WordPress to Next.js Sitemap Integration

A Next.js application that fetches and transforms WordPress sitemaps with clean URL formatting, providing a seamless integration between WordPress content and Next.js frontend.

Features

  • XML Sitemap Transformation - Fetches WordPress sitemaps and transforms URLs to match your frontend
  • Clean URL Structure - Presents sitemap links with clean, user-friendly URLs
  • XSL Styling Support - Custom XSL stylesheets for better presentation of sitemap data
  • Sitemap Index Support - Handles both individual sitemaps and sitemap index files
  • SEO Friendly - Maintains all SEO benefits of XML sitemaps while using your frontend domain

Prerequisites

  • Node.js (v18+ recommended)
  • Next.js project
  • WordPress site with XML sitemaps enabled (core functionality or via plugin)

Setup

Environment Variables

Create or update your .env.local file with:

NEXT_PUBLIC_WORDPRESS_URL=http://your-wordpress-site.com
NEXT_PUBLIC_FRONTEND_URL=http://your-nextjs-site.com

Create API Route

Create a file at pages/sitemap.xml.js with the code provided in this repository.

Add XSL Stylesheet

Place the sitemap.xsl file in your public directory.

How It Works

This integration:

  • Intercepts requests to /sitemap.xml on your Next.js site
  • Fetches the corresponding sitemap from your WordPress site
  • Transforms all URLs from WordPress domain to your frontend domain
  • Applies custom XSL styling for better presentation
  • Returns the transformed XML to the client

For sitemap index files, it also:

  • Creates clean, friendly URLs for each child sitemap
  • Maintains proper linking through custom attributes

API Routes examples

/sitemap.xml - Main sitemap endpoint that fetches and transforms WordPress sitemaps /sitemap.xml?sitemap=/wp-sitemap-posts-post-1.xml - Direct access to specific WordPress sitemaps

Running the example with wp-env

Prerequisites

Note Please make sure you have all prerequisites installed as mentioned above and Docker running (docker ps)

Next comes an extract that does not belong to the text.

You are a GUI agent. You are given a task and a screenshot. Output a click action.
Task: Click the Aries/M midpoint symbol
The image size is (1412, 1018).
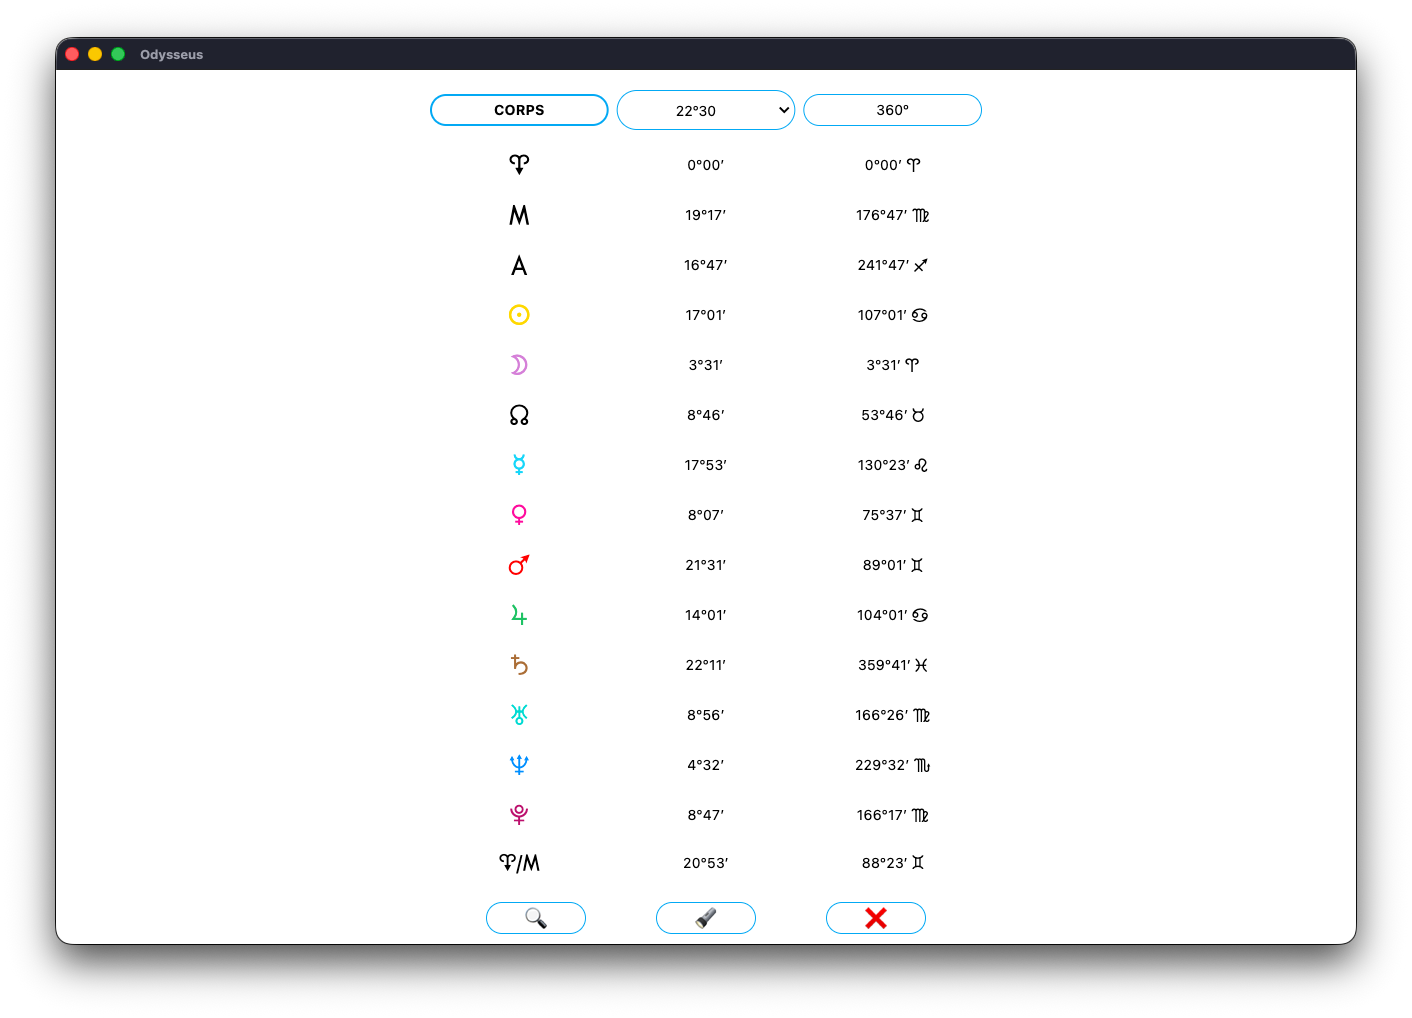pyautogui.click(x=519, y=863)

Setup Repository and Packages

  • Clone the repo git clone https://github.com/wpengine/hwptoolkit.git
  • Install packages cd hwptoolkit && npm install
  • Setup a .env file under examples/next/hybrid-sitemap-apollo/example-app with NEXT_PUBLIC_WORDPRESS_URL=http://localhost:8888 e.g.
Terminal window
echo "NEXT_PUBLIC_WORDPRESS_URL=http://localhost:8888" > examples/next/hybrid-sitemap-apollo/example-app/.env

Build and start the application

  • cd examples/next/hybrid-sitemap-apollo
  • Then run npm run example:build will build and start your application.
  • This does the following:
    • Starts up wp-env
    • Imports the database from wp-env/db/database.sql
    • Install Next.js dependencies for example-app
    • Runs the Next.js dev script

Congratulations, WordPress should now be fully set up.

FrontendAdmin
http://localhost:3000/http://localhost:8888/wp-admin/

Note: The login details for the admin is username “admin” and password “password”

Command Reference

CommandDescription
example:buildPrepares the environment by starting WordPress, importing the database, and starting the application.
example:devRuns the Next.js development server.
example:dev:installInstalls the required Next.js packages.
example:startStarts WordPress and the Next.js development server.
example:stopStops the WordPress environment.
example:pruneRebuilds and restarts the application by destroying and recreating the WordPress environment.
wp:startStarts the WordPress environment.
wp:stopStops the WordPress environment.
wp:destroyCompletely removes the WordPress environment.
wp:db:queryExecutes a database query within the WordPress environment.
wp:db:exportExports the WordPress database to wp-env/db/database.sql.
wp:db:importImports the WordPress database from wp-env/db/database.sql.

Note You can run npm run wp-env and use any other wp-env command. You can also see https://www.npmjs.com/package/@wordpress/env for more details on how to use or configure wp-env.

Database access

If you need database access add the following to your wp-env "phpmyadminPort": 11111, (where port 11111 is not allocated).